In the entries that follow, the lines from the line containing "The height and width of the screenshot is (655, 1467)." up to and including the line containing "Screen dimensions: 1591x1120" must be copied exactly, with pictures omitted.
━━━ Supplied data ━━━
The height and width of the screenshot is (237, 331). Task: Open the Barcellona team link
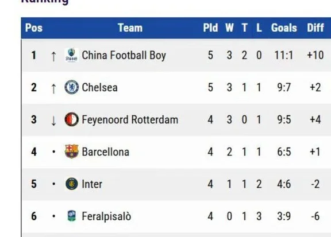(x=106, y=152)
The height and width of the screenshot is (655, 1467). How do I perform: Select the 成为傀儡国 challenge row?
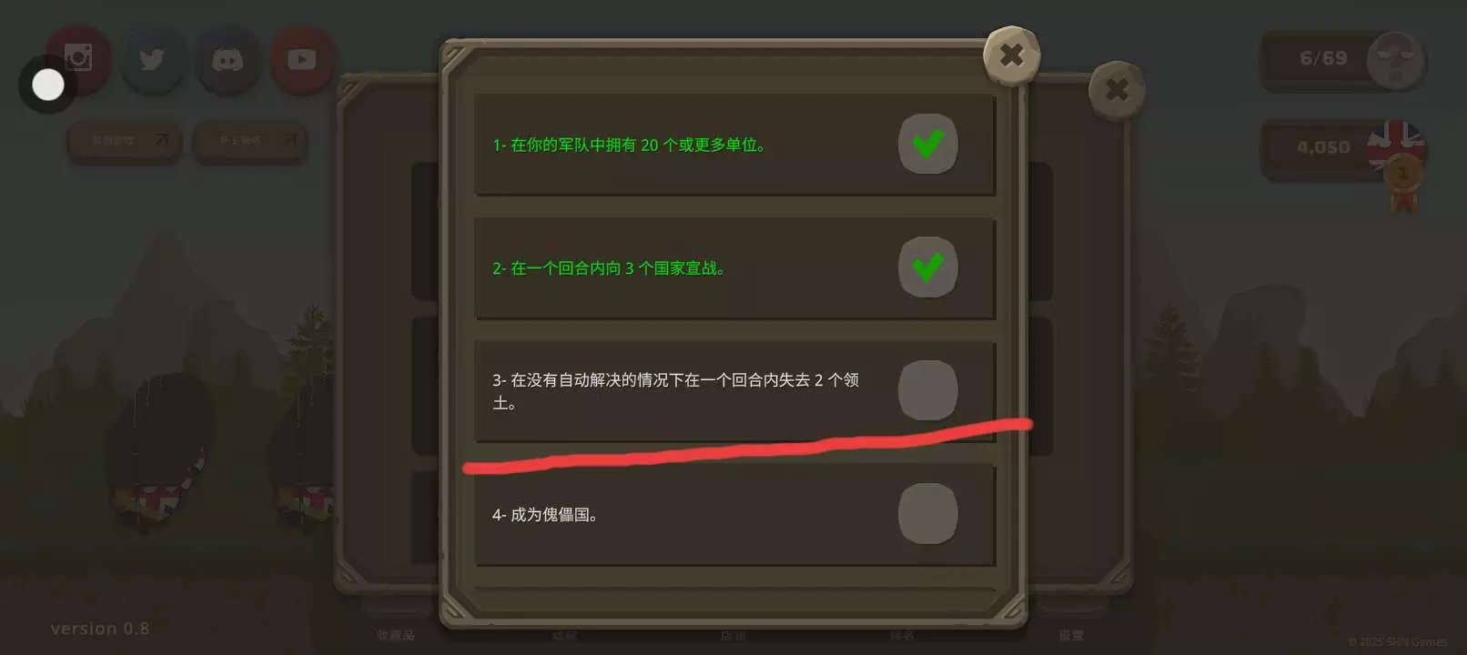734,515
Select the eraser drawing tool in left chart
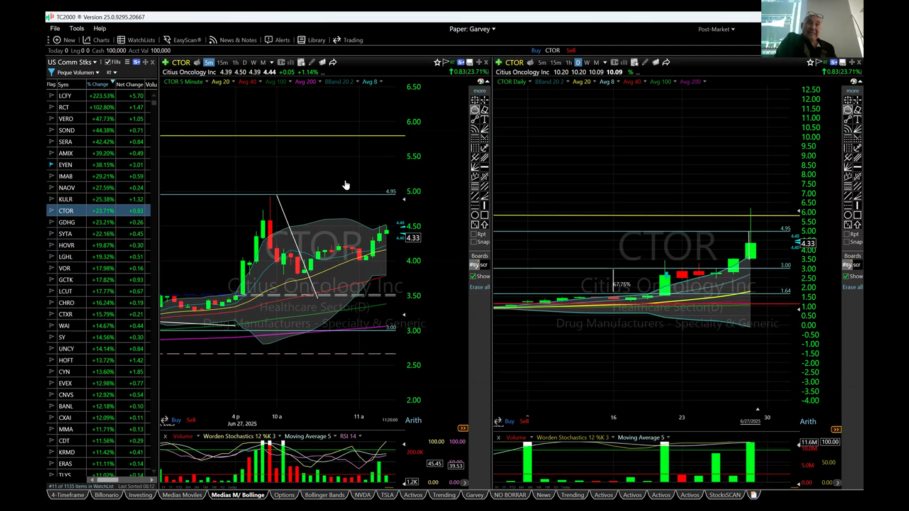This screenshot has width=909, height=511. click(x=484, y=109)
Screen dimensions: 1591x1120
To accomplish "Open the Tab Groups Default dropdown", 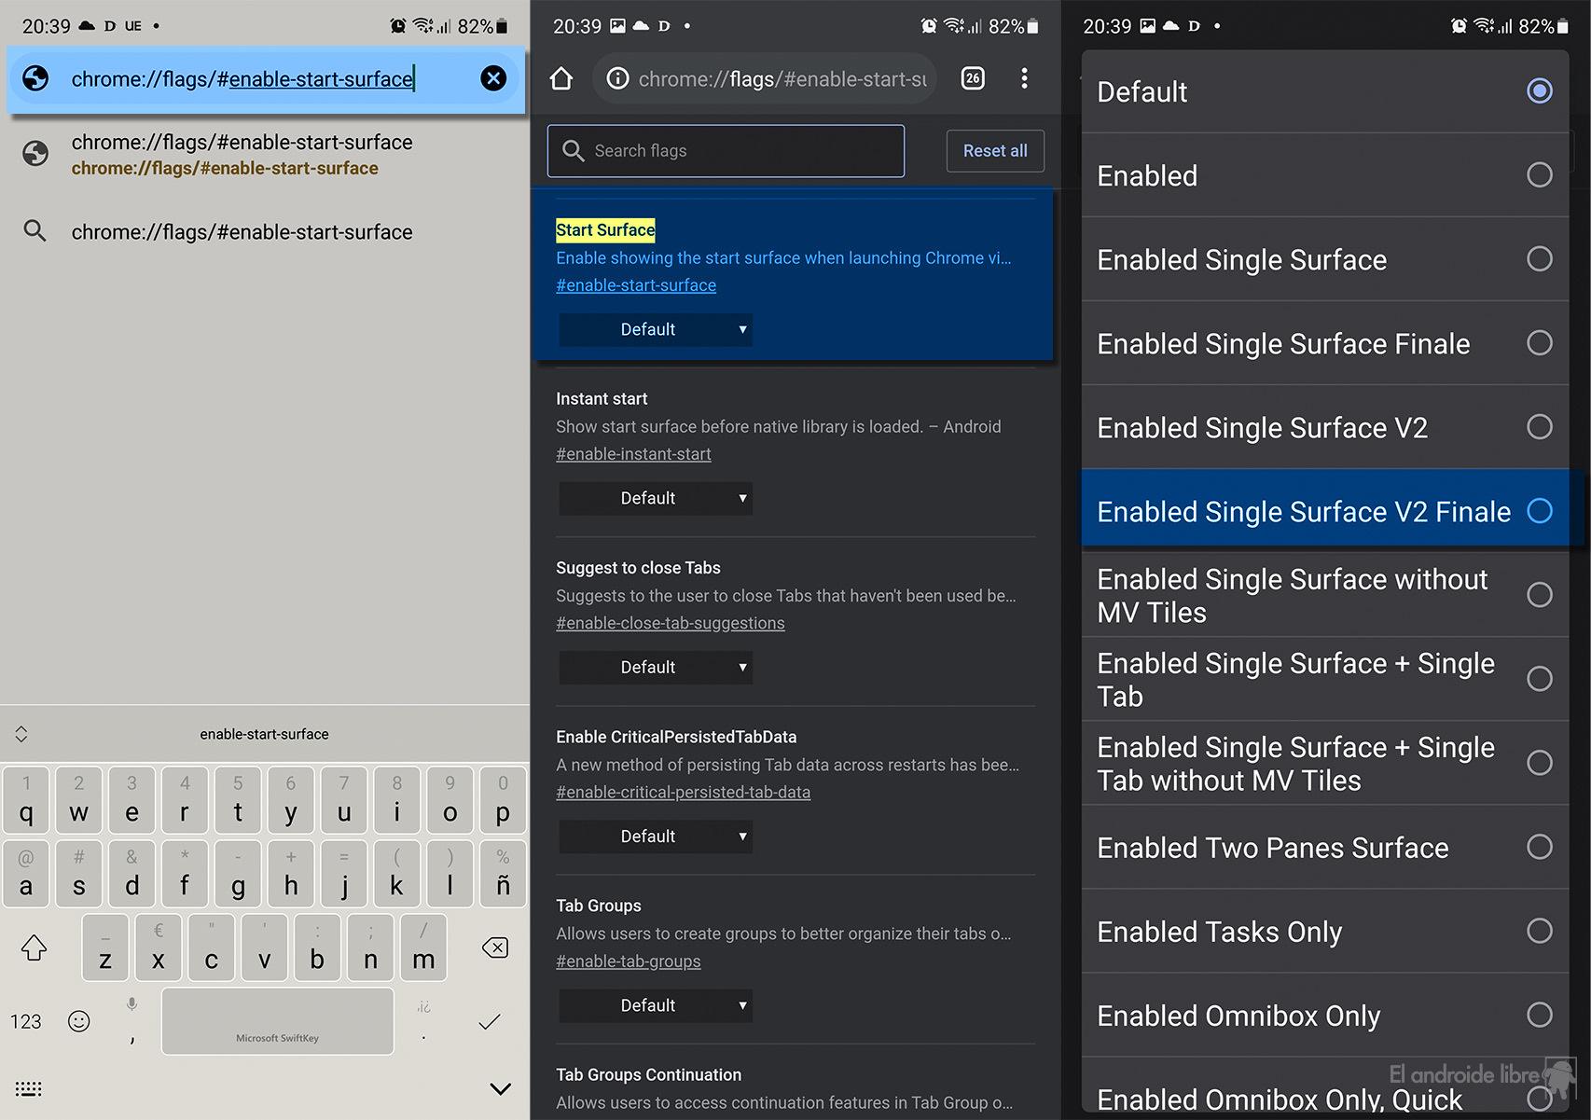I will pyautogui.click(x=656, y=1005).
━━━
- **Answer to the exercise**:
The height and width of the screenshot is (655, 1467). How do I perform: Select the 成为傀儡国 challenge row?
734,515
Select the eraser drawing tool in left chart
This screenshot has width=909, height=511. click(x=484, y=109)
Screen dimensions: 1591x1120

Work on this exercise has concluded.